Still, at the end of Lost Soul we are left with that same gnawing feeling that we have been robbed of a seminal film. The producers are more directly positioned in this film than in the others, and along the way their decisions seem reasonable. But, when one of them laments that were Richard Stanley given $8 million and complete control over cast and crew, a completely different film would have resulted. As a viewer, one is encouraged to answer, “Well, then why didn’t you do that!?!”.
All four films we have discussed here leave the viewer with a whetted appetite. Their subjects are shown as aborted masterpieces never given the chance to breathe. Hence, it is natural to conceive of these films achieving the best-case scenario. Jodorowsky’s version of Dune is trend-setting and transcendent in the realm of science fiction, a spiritual follow-up to 2001: A Space Odyssey. Superman Lives ushers in the superhero craze years before X-Men and Spiderman. The Man Who Killed Don Quixote is a pitch-perfect mixture of Brazil and Mad Men, commenting on the fragility of legacy and the danger of fantasy in all its forms while also sending up modern consumerism. And not only does Richard Stanley’s The Island of Dr. Moreau offer a unique perspective on humanity and all its savageness, it launches the mainstream career of a new voice in the realm of genre film making.

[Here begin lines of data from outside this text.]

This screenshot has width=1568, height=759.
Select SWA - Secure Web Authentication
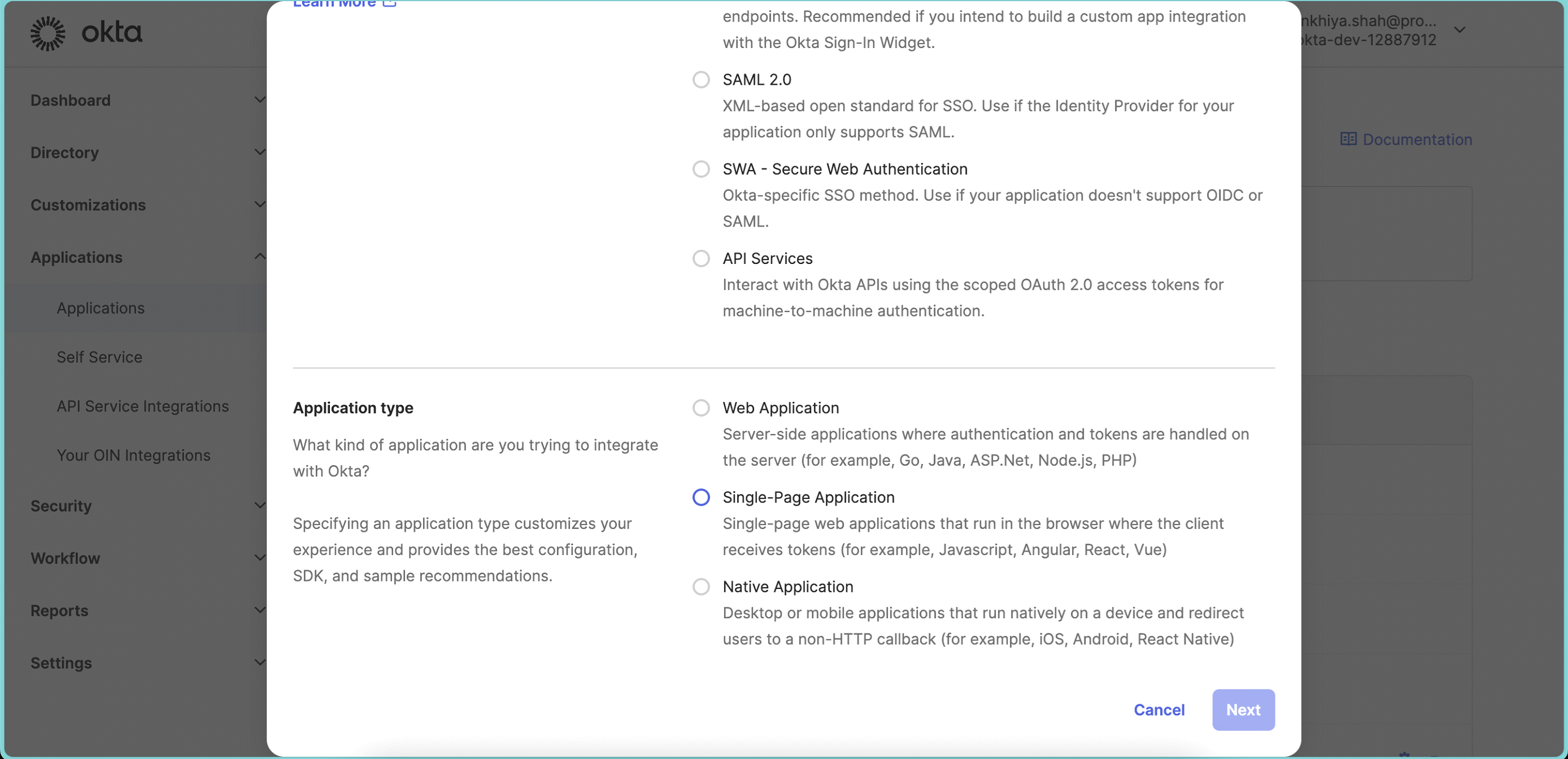700,169
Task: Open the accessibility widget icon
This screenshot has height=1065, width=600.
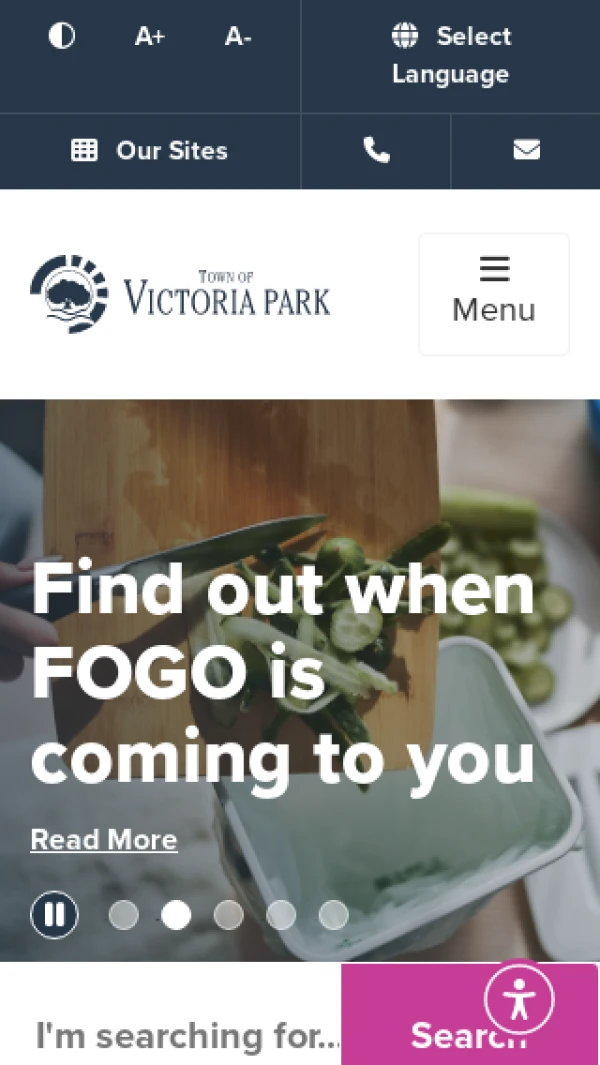Action: (x=519, y=999)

Of course, none of these things came to pass. This unique subgenre of documentary is an intriguing look at such “windbound films”: the films made subjects by these documentaries are like ships set to sail across a vast sea, only to remain forever mired in the harbor, beset against by the contrary gales of their day. Much care was made to ensure their safe passage: provisions collected, positions manned, and courses marked. But for all the planning, the destination is never a certainty. And though these films lament at the lost opportunities, they also showcase the value of the attempt and how even failure can alter the course of the world.